### Supplied entries ###
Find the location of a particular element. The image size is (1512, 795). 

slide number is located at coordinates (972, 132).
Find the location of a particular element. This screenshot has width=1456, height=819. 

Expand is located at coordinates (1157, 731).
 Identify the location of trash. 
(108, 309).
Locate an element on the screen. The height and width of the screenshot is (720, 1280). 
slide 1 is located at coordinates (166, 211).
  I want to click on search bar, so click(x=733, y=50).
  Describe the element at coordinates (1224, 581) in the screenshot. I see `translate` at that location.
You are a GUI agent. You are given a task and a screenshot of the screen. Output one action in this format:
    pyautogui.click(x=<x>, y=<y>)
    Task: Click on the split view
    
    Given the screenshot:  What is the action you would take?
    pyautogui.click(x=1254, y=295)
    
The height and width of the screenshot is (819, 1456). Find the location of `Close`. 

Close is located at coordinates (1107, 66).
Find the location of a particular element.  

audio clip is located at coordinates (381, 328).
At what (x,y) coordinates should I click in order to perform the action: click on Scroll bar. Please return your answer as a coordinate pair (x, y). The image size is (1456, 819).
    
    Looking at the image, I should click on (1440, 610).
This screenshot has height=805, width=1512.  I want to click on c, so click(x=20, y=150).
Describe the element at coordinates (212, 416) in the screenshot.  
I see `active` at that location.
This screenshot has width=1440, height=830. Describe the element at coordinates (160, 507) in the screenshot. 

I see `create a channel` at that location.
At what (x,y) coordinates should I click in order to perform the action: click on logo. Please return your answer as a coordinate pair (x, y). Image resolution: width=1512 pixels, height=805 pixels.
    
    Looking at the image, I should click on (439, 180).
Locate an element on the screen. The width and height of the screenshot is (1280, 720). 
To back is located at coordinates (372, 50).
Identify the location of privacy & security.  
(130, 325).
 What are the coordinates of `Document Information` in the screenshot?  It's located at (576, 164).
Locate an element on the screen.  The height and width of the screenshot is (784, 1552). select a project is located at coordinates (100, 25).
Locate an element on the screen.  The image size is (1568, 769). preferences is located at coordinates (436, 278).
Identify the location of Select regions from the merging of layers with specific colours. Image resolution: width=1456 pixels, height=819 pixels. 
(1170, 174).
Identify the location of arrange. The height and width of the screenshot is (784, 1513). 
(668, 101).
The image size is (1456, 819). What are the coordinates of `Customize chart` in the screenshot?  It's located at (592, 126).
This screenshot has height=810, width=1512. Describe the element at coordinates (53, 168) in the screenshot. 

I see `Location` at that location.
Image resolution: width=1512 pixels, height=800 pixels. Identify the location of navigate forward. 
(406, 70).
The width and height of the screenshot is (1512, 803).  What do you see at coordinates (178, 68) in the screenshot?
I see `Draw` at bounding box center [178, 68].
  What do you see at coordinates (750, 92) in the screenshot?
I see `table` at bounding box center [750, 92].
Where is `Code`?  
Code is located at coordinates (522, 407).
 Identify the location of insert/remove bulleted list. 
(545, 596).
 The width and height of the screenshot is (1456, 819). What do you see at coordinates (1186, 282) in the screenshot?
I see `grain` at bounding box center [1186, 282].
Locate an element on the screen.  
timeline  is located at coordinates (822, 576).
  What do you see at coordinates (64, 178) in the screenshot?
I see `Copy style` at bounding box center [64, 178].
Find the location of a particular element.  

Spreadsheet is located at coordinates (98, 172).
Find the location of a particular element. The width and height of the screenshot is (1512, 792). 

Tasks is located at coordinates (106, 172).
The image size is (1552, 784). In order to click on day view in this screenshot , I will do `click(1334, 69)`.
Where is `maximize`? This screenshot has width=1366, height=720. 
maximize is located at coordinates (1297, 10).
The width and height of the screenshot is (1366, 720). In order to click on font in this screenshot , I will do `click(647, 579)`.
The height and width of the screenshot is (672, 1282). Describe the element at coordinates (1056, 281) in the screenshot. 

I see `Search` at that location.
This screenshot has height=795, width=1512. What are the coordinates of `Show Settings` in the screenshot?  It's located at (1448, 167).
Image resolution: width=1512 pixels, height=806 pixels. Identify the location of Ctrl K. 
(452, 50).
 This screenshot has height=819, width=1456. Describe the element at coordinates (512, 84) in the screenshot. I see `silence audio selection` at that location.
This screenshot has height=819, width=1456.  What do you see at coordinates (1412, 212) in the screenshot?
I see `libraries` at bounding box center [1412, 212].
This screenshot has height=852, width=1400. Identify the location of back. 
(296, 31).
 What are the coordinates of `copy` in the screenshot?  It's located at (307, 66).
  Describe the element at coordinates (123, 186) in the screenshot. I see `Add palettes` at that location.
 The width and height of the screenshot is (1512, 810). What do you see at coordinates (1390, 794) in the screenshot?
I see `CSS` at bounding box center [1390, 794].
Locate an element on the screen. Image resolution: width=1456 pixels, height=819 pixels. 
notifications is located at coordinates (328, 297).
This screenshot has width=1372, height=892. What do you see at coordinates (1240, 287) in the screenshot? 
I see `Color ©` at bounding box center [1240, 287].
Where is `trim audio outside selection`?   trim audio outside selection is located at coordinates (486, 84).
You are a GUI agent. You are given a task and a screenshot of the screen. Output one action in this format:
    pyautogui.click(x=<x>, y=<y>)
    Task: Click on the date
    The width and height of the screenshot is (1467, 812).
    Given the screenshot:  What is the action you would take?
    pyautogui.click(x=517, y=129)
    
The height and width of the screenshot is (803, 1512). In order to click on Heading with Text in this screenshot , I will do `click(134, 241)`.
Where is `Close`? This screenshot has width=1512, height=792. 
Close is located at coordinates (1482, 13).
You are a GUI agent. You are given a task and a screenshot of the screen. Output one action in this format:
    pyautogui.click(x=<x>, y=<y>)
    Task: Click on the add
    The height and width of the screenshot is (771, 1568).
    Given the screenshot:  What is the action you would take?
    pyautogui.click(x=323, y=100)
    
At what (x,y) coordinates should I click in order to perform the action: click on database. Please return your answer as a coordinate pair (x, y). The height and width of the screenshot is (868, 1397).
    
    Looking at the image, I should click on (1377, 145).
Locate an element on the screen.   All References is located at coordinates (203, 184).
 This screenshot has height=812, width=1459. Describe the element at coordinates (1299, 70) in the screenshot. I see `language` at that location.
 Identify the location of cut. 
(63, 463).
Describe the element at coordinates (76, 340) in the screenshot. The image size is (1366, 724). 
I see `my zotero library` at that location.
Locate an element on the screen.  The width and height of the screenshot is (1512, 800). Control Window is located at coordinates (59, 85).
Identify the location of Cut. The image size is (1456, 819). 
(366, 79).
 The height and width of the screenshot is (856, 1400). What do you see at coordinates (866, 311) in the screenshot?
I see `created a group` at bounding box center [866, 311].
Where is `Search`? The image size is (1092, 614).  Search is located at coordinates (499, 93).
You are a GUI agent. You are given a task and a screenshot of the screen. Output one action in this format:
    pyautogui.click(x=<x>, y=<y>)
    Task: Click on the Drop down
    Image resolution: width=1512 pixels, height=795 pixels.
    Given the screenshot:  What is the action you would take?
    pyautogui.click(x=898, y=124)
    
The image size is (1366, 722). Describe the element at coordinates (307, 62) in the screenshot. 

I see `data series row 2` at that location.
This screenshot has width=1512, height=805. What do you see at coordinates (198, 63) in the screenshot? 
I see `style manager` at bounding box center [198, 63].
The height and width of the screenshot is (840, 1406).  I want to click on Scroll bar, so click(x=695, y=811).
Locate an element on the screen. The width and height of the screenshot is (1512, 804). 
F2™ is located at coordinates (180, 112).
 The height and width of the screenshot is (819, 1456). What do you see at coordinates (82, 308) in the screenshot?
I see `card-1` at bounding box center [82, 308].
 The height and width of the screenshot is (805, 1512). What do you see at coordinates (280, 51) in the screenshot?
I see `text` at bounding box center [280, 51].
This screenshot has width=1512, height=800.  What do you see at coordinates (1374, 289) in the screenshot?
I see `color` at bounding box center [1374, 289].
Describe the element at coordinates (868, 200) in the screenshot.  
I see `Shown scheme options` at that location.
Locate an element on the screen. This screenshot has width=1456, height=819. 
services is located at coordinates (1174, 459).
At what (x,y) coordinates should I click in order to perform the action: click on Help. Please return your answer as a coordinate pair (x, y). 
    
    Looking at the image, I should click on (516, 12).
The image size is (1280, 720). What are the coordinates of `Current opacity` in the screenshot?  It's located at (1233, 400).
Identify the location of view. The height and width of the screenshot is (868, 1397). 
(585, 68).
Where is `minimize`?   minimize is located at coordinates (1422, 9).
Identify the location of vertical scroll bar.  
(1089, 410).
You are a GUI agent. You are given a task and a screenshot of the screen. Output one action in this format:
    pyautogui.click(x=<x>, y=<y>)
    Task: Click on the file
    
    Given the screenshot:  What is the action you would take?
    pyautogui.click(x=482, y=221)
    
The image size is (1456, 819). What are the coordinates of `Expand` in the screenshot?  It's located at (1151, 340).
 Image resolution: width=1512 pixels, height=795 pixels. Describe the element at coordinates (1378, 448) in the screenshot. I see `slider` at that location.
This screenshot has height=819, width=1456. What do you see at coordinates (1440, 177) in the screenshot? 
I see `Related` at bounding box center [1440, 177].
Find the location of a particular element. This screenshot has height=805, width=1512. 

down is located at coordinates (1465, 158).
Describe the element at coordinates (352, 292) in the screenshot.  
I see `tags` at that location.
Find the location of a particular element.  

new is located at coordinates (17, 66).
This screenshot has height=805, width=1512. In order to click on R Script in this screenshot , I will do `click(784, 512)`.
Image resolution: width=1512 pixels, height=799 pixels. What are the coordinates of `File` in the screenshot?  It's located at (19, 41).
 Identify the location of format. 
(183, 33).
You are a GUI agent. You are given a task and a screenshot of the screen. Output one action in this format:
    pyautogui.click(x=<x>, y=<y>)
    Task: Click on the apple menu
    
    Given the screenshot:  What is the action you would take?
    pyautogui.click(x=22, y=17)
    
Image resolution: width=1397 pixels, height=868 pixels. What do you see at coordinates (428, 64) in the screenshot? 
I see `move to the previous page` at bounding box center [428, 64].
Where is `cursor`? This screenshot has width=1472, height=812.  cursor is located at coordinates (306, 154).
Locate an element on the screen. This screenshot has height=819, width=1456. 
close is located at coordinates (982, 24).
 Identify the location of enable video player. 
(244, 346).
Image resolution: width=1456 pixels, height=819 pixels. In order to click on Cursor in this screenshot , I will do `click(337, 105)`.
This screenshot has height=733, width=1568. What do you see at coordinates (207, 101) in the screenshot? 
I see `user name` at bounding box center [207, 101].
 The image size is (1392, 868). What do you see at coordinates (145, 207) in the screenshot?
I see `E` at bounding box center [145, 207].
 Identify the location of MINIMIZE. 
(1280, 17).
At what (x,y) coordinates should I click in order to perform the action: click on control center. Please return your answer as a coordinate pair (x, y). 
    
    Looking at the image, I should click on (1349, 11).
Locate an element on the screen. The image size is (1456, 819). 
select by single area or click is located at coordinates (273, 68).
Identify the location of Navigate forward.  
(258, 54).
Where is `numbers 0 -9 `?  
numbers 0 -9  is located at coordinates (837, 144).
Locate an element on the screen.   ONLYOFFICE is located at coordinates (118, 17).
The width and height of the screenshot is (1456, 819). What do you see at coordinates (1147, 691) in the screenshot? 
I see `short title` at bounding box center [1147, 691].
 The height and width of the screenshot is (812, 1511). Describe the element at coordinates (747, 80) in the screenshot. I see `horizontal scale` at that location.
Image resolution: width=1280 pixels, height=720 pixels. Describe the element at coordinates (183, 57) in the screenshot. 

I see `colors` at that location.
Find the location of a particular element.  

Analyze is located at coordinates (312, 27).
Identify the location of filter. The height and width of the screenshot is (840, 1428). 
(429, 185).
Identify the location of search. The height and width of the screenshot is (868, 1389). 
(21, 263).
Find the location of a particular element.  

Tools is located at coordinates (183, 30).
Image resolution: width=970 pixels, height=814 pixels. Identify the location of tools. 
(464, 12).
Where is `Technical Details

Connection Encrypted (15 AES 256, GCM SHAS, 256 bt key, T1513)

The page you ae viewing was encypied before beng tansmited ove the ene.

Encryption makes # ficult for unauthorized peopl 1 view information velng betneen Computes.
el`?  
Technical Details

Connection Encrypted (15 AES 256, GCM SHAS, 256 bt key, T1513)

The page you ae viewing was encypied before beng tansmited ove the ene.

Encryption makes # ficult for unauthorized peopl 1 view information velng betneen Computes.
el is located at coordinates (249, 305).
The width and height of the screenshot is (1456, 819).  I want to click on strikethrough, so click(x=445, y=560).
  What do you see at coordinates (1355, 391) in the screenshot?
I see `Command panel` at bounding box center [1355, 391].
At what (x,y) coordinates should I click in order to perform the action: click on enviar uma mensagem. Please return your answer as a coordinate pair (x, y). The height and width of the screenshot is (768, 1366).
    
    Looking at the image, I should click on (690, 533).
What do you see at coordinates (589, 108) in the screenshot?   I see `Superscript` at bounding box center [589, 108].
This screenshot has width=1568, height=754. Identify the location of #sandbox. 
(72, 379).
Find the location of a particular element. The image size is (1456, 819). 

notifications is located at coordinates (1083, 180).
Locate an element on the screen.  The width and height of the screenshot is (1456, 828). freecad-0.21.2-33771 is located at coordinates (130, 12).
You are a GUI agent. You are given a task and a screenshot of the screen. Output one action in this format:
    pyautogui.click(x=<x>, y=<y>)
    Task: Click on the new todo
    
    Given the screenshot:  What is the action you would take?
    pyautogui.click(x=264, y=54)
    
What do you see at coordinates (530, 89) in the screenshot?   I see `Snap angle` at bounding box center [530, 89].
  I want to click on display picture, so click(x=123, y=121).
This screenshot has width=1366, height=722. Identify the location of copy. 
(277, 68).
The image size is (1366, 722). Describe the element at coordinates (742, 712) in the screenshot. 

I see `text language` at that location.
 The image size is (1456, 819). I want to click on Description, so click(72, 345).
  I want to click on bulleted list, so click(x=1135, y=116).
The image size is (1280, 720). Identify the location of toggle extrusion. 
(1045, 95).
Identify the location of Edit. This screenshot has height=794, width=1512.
###
*Requirements:*
Can you repeat word for word the entries that begin at the line containing "62) in the screenshot." and stop after the line containing "The height and width of the screenshot is (840, 1406).", with nothing else?

*Worked answer:*
The image size is (1366, 722). Describe the element at coordinates (307, 62) in the screenshot. 

I see `data series row 2` at that location.
This screenshot has width=1512, height=805. What do you see at coordinates (198, 63) in the screenshot? 
I see `style manager` at bounding box center [198, 63].
The height and width of the screenshot is (840, 1406).  I want to click on Scroll bar, so click(x=695, y=811).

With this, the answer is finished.